# Collected data entries
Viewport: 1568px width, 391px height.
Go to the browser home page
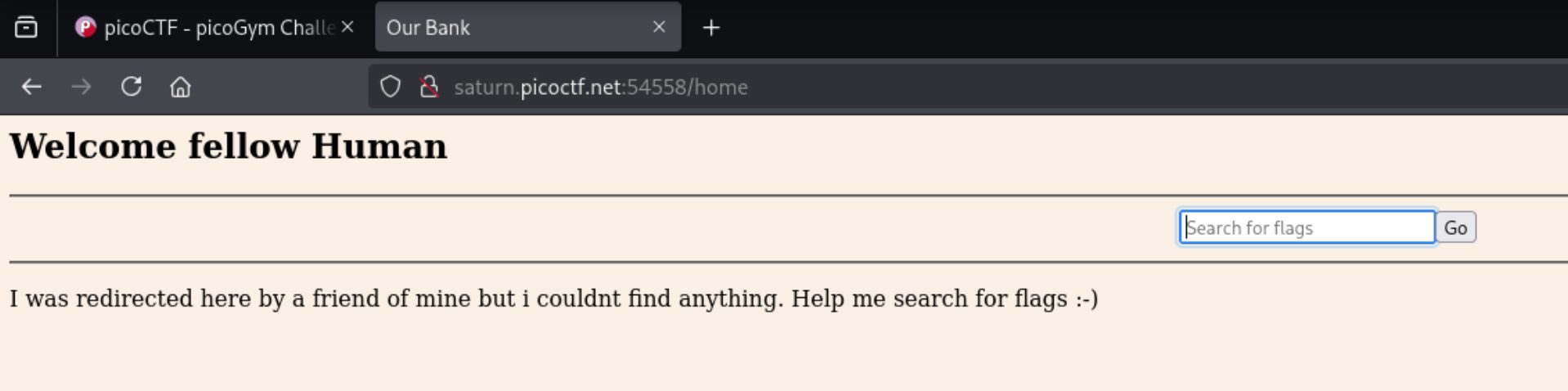coord(181,87)
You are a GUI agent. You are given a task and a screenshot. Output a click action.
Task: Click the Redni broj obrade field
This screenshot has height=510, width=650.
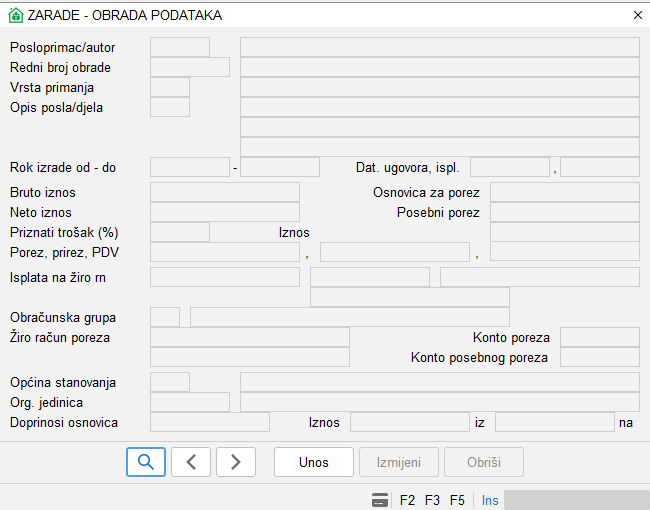[190, 67]
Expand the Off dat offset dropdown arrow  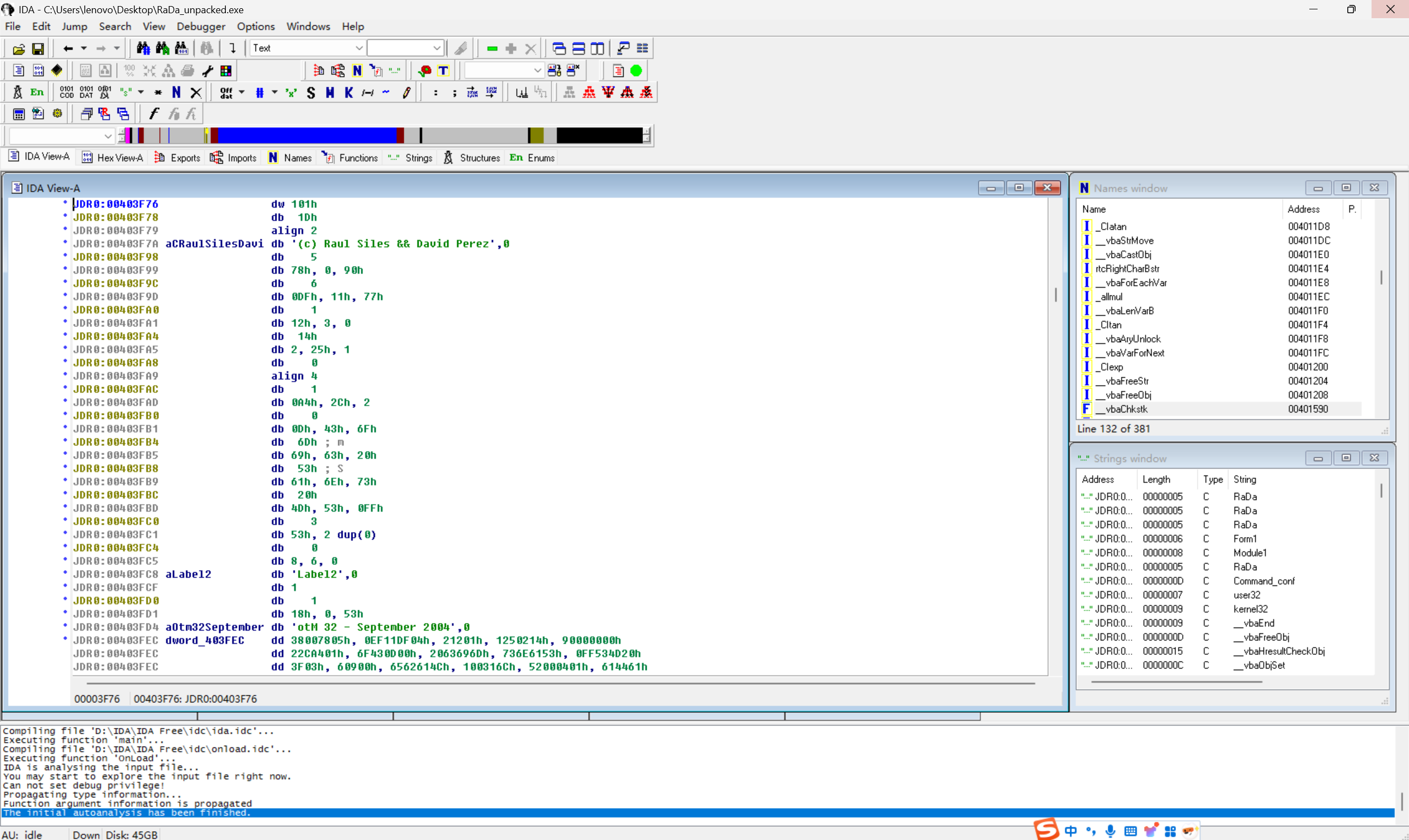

# GOAL
Format every line of the records above as a numbered list, omitting any blank lines. Leave the pictures out of the answer.

# REPLY
1. Viewport: 1568px width, 391px height.
2. Go to the browser home page
3. coord(181,87)
4. You are a GUI agent. You are given a task and a screenshot. Output a click action.
5. Task: Click the Redni broj obrade field
6. This screenshot has height=510, width=650.
7. [190, 67]
8. Expand the Off dat offset dropdown arrow  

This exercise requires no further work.